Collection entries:
* * * * * * *

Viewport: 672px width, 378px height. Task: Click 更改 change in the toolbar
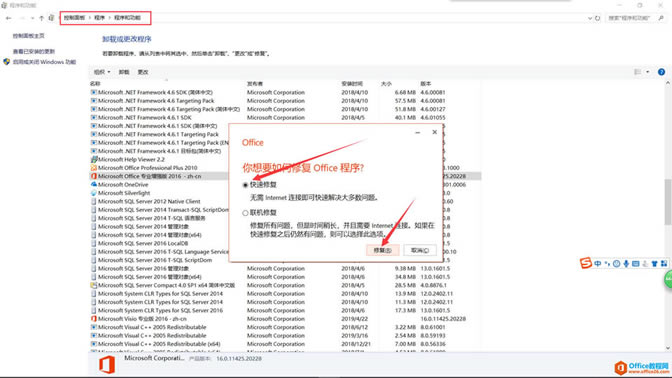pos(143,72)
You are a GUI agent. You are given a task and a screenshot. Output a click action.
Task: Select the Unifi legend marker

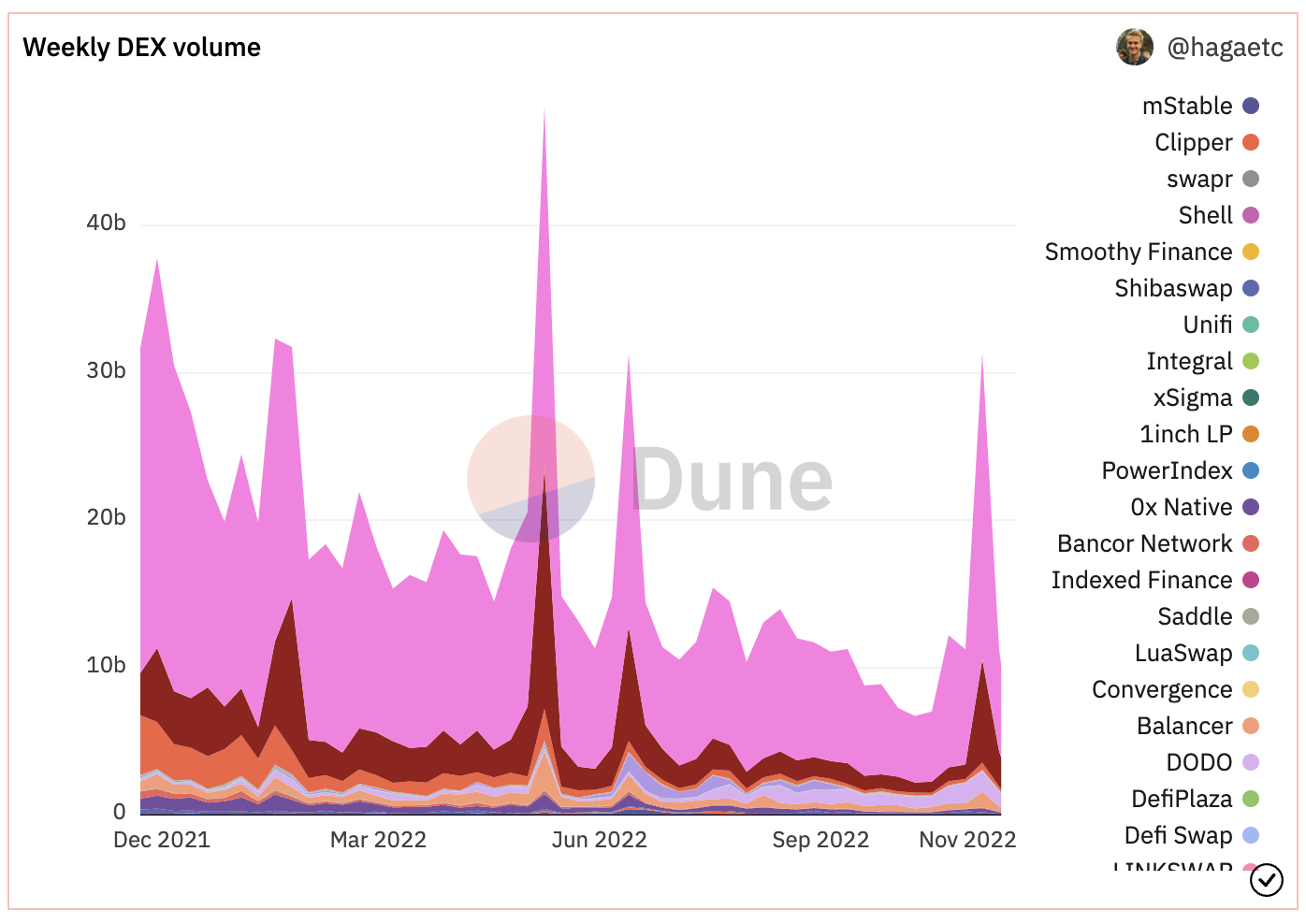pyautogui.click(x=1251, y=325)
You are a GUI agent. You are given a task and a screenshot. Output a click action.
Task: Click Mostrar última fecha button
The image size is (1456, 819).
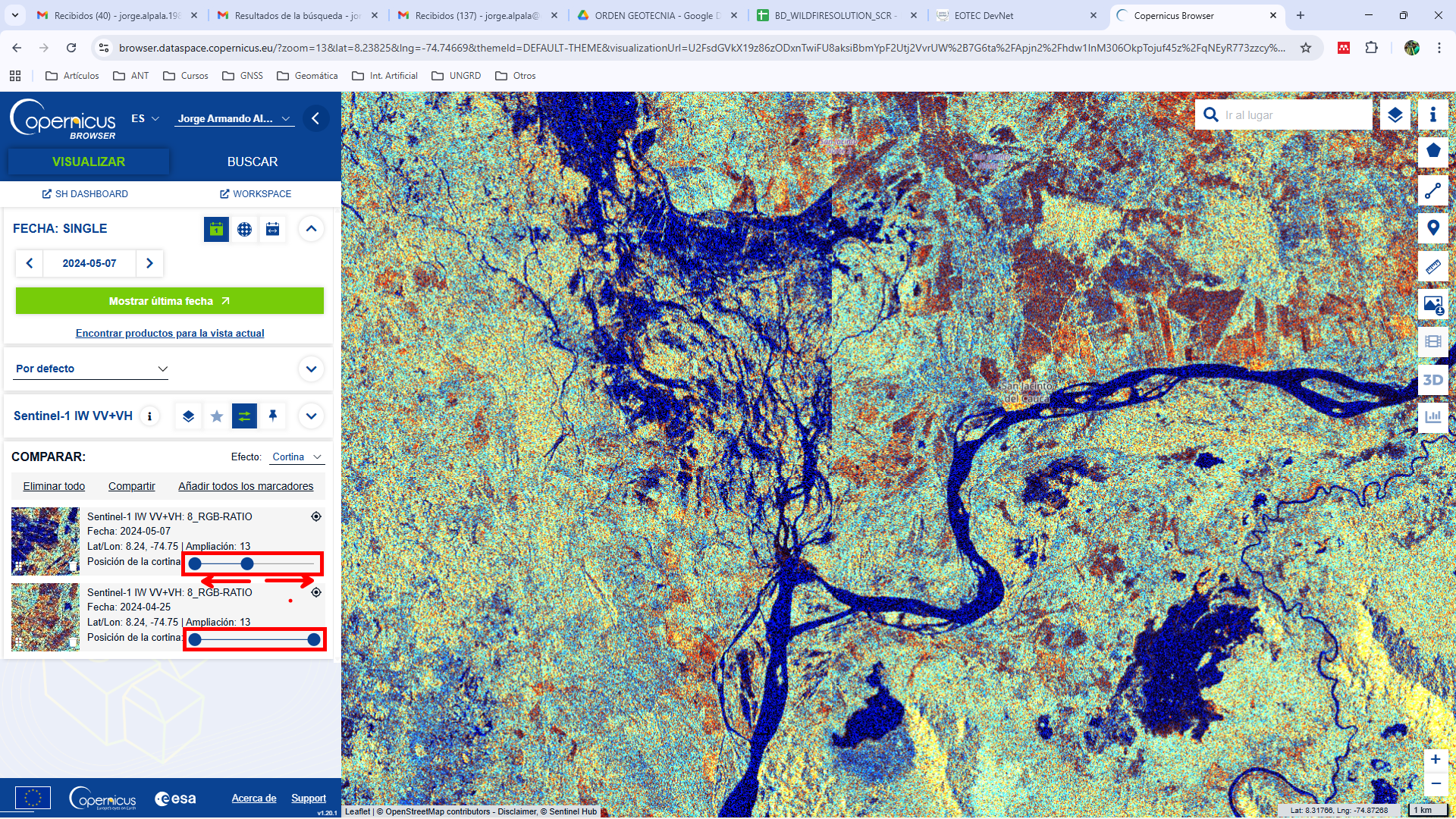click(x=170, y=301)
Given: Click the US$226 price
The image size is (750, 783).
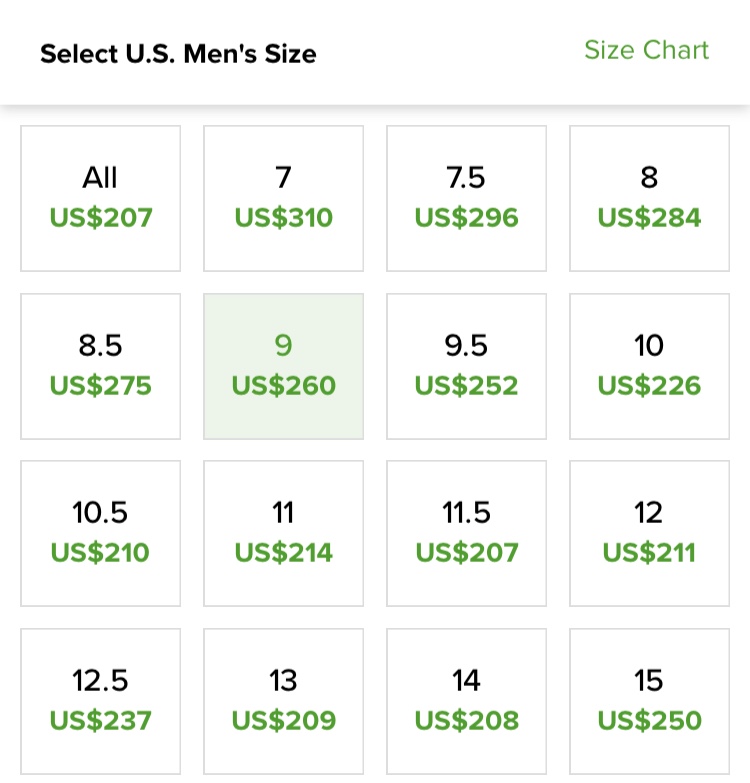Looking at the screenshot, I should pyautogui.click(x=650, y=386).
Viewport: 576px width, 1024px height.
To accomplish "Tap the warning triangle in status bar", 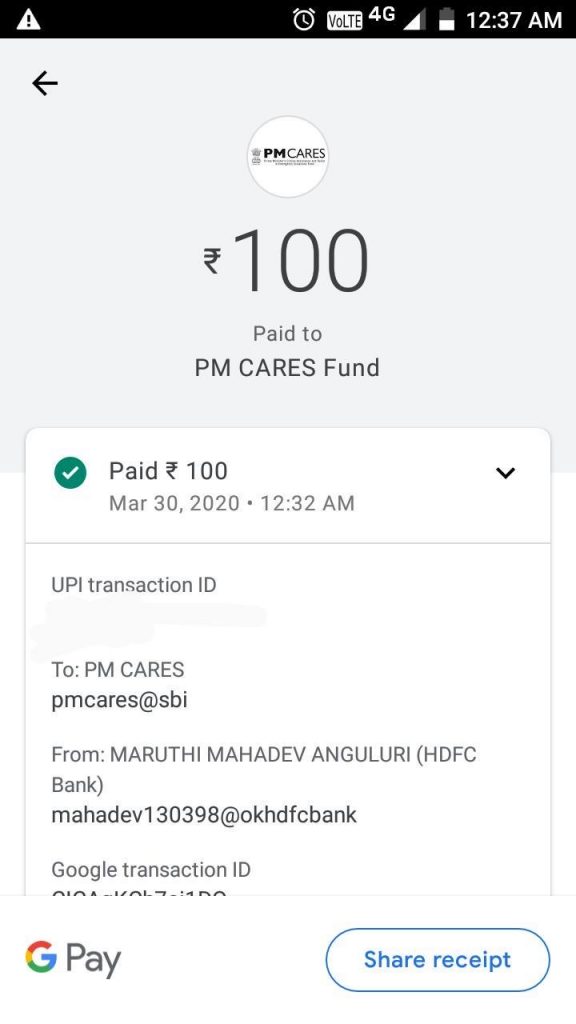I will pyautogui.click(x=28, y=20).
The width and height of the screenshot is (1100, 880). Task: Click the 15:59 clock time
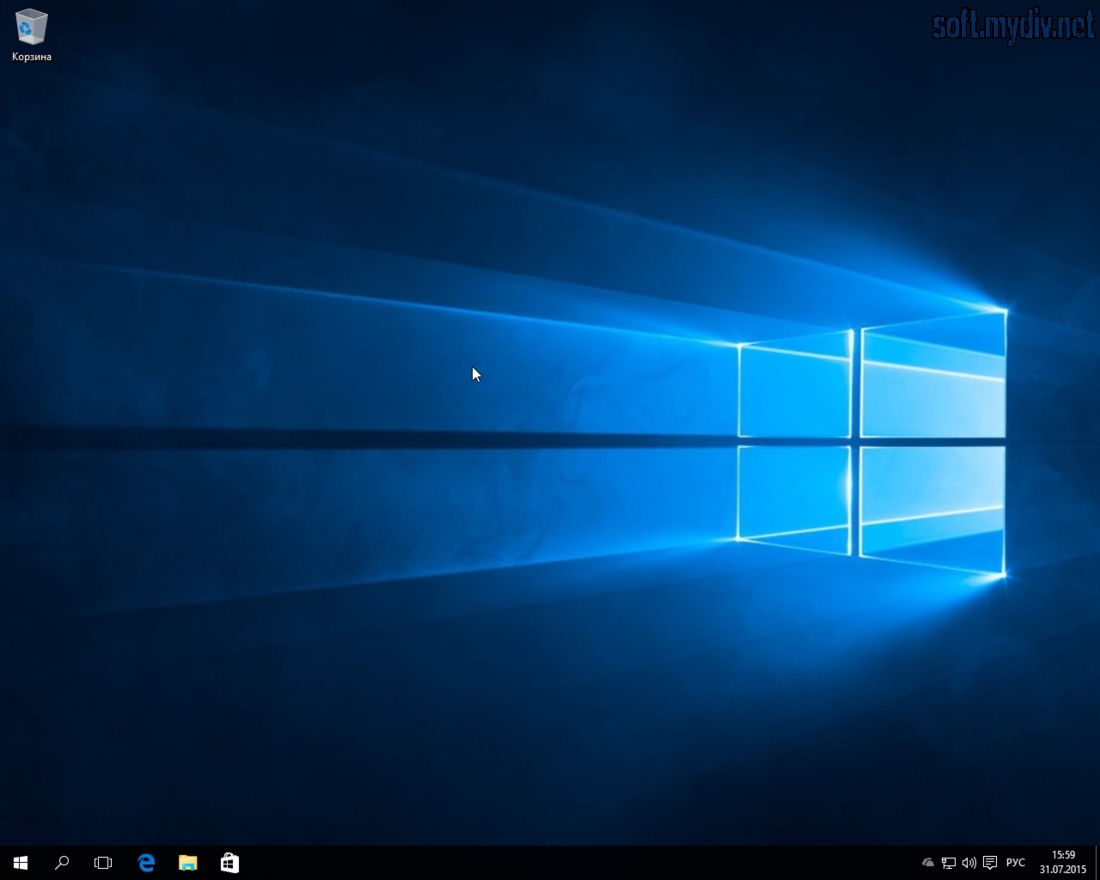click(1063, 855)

* * * * * * *

**ACTIVITY**
From the records above, give again only the part that opens with the line containing "Task: Click Mostrar última fecha button" and closes with the line containing "Viewport: 576px width, 1024px height.". Keep both ends but drop the pictures.

**TASK RESPONSE**
Task: Click Mostrar última fecha button
The image size is (1456, 819).
click(x=170, y=301)
Given: Click the US$226 price
The image size is (750, 783).
Looking at the screenshot, I should pyautogui.click(x=650, y=386).
Viewport: 576px width, 1024px height.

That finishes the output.